PROBLEM TO SOLVE
The required output is the lines below from the line containing "Mitglied werden (100, 648)" to the line containing "Sport (804, 1096)", inclusive, retyped exactly. No other lines belong in it.

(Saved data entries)
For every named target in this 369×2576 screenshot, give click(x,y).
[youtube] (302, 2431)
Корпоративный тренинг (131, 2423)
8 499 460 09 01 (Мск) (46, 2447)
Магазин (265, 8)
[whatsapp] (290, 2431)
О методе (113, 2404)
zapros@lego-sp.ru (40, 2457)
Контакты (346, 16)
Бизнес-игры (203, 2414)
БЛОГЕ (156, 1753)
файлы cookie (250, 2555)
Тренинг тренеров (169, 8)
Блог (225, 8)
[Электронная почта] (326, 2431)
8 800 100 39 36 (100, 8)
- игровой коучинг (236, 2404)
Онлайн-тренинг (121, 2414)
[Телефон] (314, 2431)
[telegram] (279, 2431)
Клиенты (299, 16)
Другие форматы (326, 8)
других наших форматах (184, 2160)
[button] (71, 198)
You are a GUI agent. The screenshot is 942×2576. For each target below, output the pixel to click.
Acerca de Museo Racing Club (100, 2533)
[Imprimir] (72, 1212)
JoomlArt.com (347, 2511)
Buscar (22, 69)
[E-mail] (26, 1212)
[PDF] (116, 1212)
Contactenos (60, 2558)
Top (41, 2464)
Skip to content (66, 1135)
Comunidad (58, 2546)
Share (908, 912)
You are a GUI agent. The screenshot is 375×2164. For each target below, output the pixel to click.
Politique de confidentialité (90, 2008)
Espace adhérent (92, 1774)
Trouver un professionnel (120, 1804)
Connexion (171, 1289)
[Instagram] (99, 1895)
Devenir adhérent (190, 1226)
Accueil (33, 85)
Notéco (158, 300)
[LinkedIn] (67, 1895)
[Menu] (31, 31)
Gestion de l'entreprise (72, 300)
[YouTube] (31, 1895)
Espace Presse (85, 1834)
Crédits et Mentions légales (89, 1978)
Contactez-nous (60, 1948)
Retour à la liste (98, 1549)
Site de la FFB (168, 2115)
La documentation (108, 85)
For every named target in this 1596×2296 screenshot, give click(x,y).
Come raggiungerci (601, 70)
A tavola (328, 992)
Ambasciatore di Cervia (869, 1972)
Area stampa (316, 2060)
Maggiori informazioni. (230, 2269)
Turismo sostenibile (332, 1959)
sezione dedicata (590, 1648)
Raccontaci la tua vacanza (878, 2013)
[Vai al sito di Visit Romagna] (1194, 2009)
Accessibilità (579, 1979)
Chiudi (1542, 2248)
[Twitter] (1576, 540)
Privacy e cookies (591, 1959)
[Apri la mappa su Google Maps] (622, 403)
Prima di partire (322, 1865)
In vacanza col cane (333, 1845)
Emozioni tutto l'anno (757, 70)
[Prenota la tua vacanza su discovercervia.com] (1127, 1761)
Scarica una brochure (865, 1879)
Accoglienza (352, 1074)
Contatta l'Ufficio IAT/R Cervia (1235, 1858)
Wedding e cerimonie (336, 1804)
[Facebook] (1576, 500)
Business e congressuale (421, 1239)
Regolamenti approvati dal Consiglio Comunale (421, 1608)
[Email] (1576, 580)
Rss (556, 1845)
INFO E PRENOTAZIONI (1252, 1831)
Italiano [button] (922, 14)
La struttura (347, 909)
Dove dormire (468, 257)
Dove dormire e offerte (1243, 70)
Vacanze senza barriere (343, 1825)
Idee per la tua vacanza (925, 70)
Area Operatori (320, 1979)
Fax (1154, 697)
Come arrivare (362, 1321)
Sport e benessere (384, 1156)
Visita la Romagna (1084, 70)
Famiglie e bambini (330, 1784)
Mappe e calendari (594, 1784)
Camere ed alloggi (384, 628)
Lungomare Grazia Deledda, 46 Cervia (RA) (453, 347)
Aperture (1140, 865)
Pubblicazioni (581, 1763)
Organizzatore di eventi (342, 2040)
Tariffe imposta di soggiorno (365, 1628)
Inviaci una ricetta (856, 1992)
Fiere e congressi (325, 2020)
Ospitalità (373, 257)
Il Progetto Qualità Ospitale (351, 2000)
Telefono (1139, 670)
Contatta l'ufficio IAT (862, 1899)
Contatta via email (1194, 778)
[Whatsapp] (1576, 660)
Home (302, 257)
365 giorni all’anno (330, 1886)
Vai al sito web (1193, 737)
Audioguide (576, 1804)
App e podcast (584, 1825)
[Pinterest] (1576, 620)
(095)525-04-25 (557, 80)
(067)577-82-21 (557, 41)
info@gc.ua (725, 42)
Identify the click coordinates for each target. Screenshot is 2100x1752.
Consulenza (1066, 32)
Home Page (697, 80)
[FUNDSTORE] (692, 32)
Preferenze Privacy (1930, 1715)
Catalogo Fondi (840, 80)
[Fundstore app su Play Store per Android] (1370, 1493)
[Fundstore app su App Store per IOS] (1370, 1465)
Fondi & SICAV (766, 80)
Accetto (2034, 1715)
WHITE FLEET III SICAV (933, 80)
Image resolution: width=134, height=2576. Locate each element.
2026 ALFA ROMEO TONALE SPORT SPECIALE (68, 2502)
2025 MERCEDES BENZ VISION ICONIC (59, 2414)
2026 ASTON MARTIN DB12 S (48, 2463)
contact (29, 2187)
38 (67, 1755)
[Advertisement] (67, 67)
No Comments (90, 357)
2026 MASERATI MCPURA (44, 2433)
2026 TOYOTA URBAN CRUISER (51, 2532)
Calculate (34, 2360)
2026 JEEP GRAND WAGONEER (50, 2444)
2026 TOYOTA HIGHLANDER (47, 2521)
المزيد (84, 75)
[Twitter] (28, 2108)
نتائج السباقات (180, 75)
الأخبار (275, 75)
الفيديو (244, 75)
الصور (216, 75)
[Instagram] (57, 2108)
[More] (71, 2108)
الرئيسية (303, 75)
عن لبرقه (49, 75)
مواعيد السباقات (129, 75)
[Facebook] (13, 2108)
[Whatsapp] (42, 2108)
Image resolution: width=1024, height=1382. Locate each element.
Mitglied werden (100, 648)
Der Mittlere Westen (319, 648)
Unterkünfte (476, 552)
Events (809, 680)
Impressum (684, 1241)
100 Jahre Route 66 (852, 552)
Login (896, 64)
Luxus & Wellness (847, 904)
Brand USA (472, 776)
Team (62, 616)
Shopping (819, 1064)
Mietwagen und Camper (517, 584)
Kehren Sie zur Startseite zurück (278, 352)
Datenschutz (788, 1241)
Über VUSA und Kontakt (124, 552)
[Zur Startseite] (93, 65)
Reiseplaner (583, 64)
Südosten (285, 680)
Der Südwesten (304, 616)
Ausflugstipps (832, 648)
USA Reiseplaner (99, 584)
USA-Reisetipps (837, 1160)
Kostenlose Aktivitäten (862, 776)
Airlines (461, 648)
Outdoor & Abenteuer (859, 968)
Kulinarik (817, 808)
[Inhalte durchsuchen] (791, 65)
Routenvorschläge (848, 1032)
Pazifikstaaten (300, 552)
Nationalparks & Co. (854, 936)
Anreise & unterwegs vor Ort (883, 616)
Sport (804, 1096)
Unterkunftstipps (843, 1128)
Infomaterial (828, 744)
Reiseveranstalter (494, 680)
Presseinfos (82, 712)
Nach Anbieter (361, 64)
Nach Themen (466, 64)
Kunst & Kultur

RESPONSE TO THIS EXERCISE
Mitglied werden (100, 648)
Der Mittlere Westen (319, 648)
Unterkünfte (476, 552)
Events (809, 680)
Impressum (684, 1241)
100 Jahre Route 66 (852, 552)
Login (896, 64)
Luxus & Wellness (847, 904)
Brand USA (472, 776)
Team (62, 616)
Shopping (819, 1064)
Mietwagen und Camper (517, 584)
Kehren Sie zur Startseite zurück (278, 352)
Datenschutz (788, 1241)
Über VUSA und Kontakt (124, 552)
[Zur Startseite] (93, 65)
Reiseplaner (583, 64)
Südosten (285, 680)
Der Südwesten (304, 616)
Ausflugstipps (832, 648)
USA Reiseplaner (99, 584)
USA-Reisetipps (837, 1160)
Kostenlose Aktivitäten (862, 776)
Airlines (461, 648)
Outdoor & Abenteuer (859, 968)
Kulinarik (817, 808)
[Inhalte durchsuchen] (791, 65)
Routenvorschläge (848, 1032)
Pazifikstaaten (300, 552)
Nationalparks & Co. (854, 936)
Anreise & unterwegs vor Ort (883, 616)
Sport (804, 1096)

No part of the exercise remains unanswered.